Bei macOS Benutzern ist Homebrew sehr beliebt, dieses unterstützt seit einiger Zeit auch Pakete für Linux. Allerdings werden unter Linux keine Casks unterstützt, weshalb sich in diesem Fall keine graphischen Tools installieren lassen. Snapcraft ist ein Package Manager der ursprünglich für das Ubuntu Phone entwickelt wurde mittlerweile aber für alle gängigen Linux-Distributionen verfügbar ist. Es ist gut für die Installation einzelner Tools geeignet, da das Angebot an Packages sehr groß ist. Es bringt jedoch keine Möglichkeit mit, ein komplettes Toolset zu verwalten, auch wird momentan keine Möglichkeit geboten zwischen verschiedenen Versionen eines Tools zu wechseln. Chocolatey ist ein Package Manager für Windows der in einer Open Source und einer kommerziellen Version angeboten wird. Die kommerzielle Version beinhaltet unter anderem Tools, um das Erstellen neuer Pakete zu vereinfachen. Die Dokumentation ist umfangreich und es sind Pakete für alle gängigen Entwicklungsplattformen enthalten. Die Installation mehrerer Versionen eines Tools ist grundsätzlich möglich, die Verwendung erfordert jedoch manuelle Anpassungen am PATH.

Name unterstützte Betriebssysteme Fileformat/Scripting zur Definition von Umgebungen mehrere Versionen Webseite
Nix Linux, macOS ja ja https://nixos.org/nix
Conda Linux, macOS, Windows ja ja https://conda.io
Homebrew macOS, Linux mit Einschränkungen nein ja https://brew.sh/ bzw. https://docs.brew.sh/Homebrew-on-Linux
Snapcraft Linux nein nein https://snapcraft.io
Chocolatey Windows nein jain ( manuelle Anpassungen erforderlich ) https://chocolatey.org

Conclusion

Fazit

Abhängig davon, welche Betriebssysteme unterstützt werden sollen, gibt es gleich mehrere Möglichkeiten, wie sich die Installation und Aktualisierung von Entwicklungstools relativ einfach automatisieren lässt und damit für erhebliche Zeitersparnis sorgen kann, auch wenn der Nutzungskomfort der einzelnen Tools sicher noch verbesserungswürdig ist.

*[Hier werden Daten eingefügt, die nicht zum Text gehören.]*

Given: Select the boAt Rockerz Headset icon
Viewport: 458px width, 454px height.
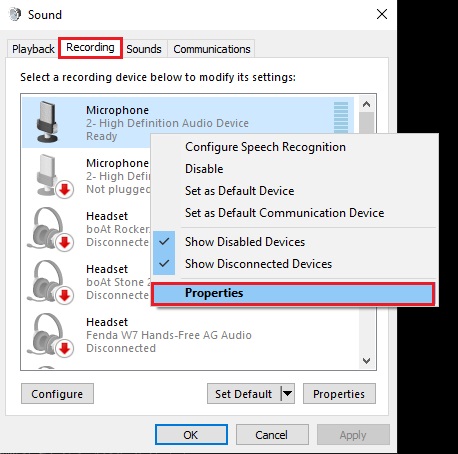Looking at the screenshot, I should point(50,229).
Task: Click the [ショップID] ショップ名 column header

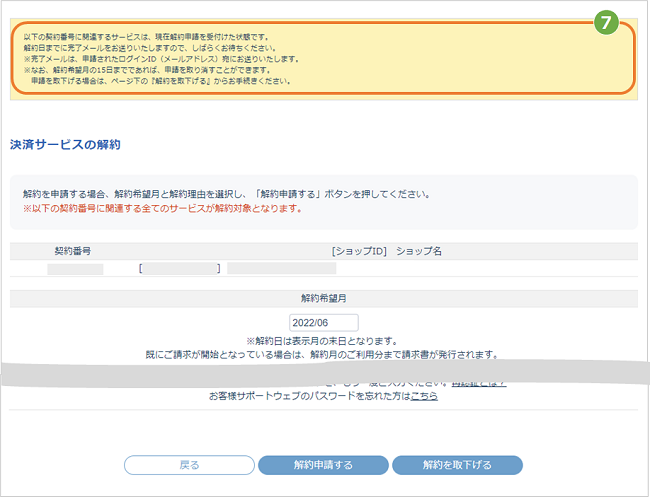Action: coord(387,251)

Bei Package Managern, die für Linux verfügar sind, ergeben sich durch das Windows Subsystem für Linux in Windows 10 weitere Nutzungsmöglichkeiten. nix ist der Package Manager mit den fundiertesten theoretischen Grundlagen und einem großen Funktionsumfang, der weit über das hier vorgestellte hinausreicht, erfordert aber auch einen hohen Einarbeitungsaufwand. Conda ist momentan der wahrscheinlich beste Kompromiss aus Funktionsumfang und Benutzerfreundlichkeit.
Interessant sind die hier vorgestellten Package Manager auch im Bereich Continuous Integration - die für die Entwicklung geschriebenen Skripte können unter Umständen für die Erstellung von Container Images zum Ausführen von Builds und Tests weiterverwendet werden.